What’s the best way to measure success in a culture-driven security strategy?

I look at three things. First, the crises that never happened. If a competitor had a breach and you can show your board how your controls prevented the same thing from happening to you, that is a huge win.

Second, near misses. When an issue does happen but it is not nearly as bad as it could have been, call that out. Highlight the previous work that helped minimize the damage and give credit to the people or teams that made it possible.

The third measure is trust. When customers, board members, or employees say they trust your security program before you have even said a word, that speaks volumes. I remember a customer call where a security lead who was known for being tough said, “I do not have any questions. I have read Andy’s work. I trust him.” That kind of credibility is built over years and reflects a culture that others recognize and respect.

You also advise startups. Can early-stage companies use security as a business advantage?

Not the way they used to. These days, having SOC 2 compliance is just expected. Every startup has to do it. The opportunity is not about standing out through security alone, but about doing it efficiently and building a solid foundation early.

I see more startups hiring someone with a security mindset to run IT from day one. That is smart. If you are mostly cloud-based, you do not need a big team. You need someone who knows how to configure tools properly so you avoid problems later. That lets you scale securely without slowing things down.

Let’s talk about inclusive leadership, which is something you have championed in your career as a manager. What’s the business case for building diverse, inclusive security teams?

Inclusion lowers the energy cost of showing up. If someone walks into a room and wonders whether they are going to be asked to take notes instead of contribute, that is energy you are losing. You want that energy spent on solving problems, not managing bias.
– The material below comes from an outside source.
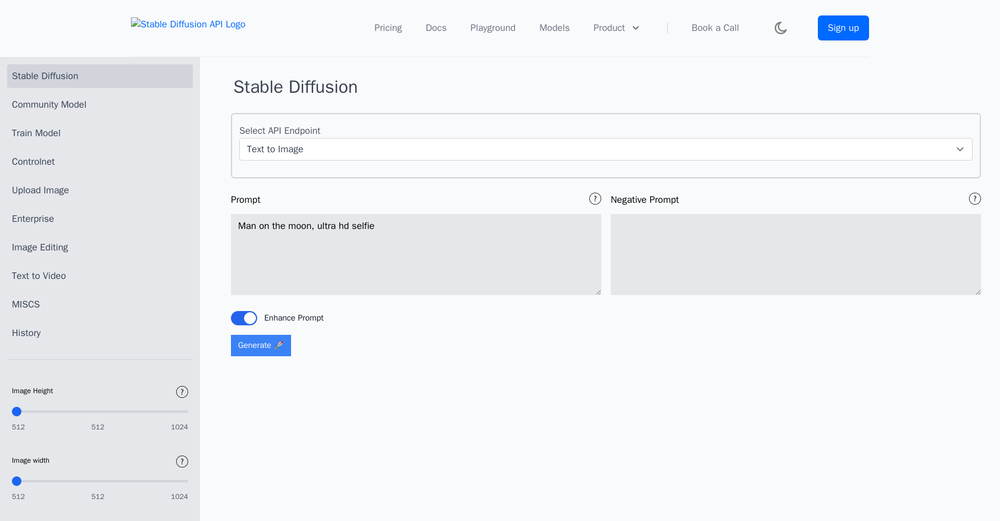Disable the Enhance Prompt switch
The height and width of the screenshot is (521, 1000).
pyautogui.click(x=244, y=318)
At Akamai, our security team reached 40 percent women. That did not happen just because we hired more women. It happened because we created an environment where they stayed. We changed how we worked to support all employees. No meetings before 10 a.m. or after 2 p.m., so parents could do school drop-off and pickup. That helped retention and made our team more inclusive and effective.

Diversity brings different perspectives, which leads to better outcomes. If you are building a mobile app and no one on your team has considered how it might be used for stalking, which women experience in larger numbers, you are missing a critical risk. Someone with a different experience might flag that. You build safer, smarter products when your team can see more sides of a problem. That is not just good ethics, it’s good business.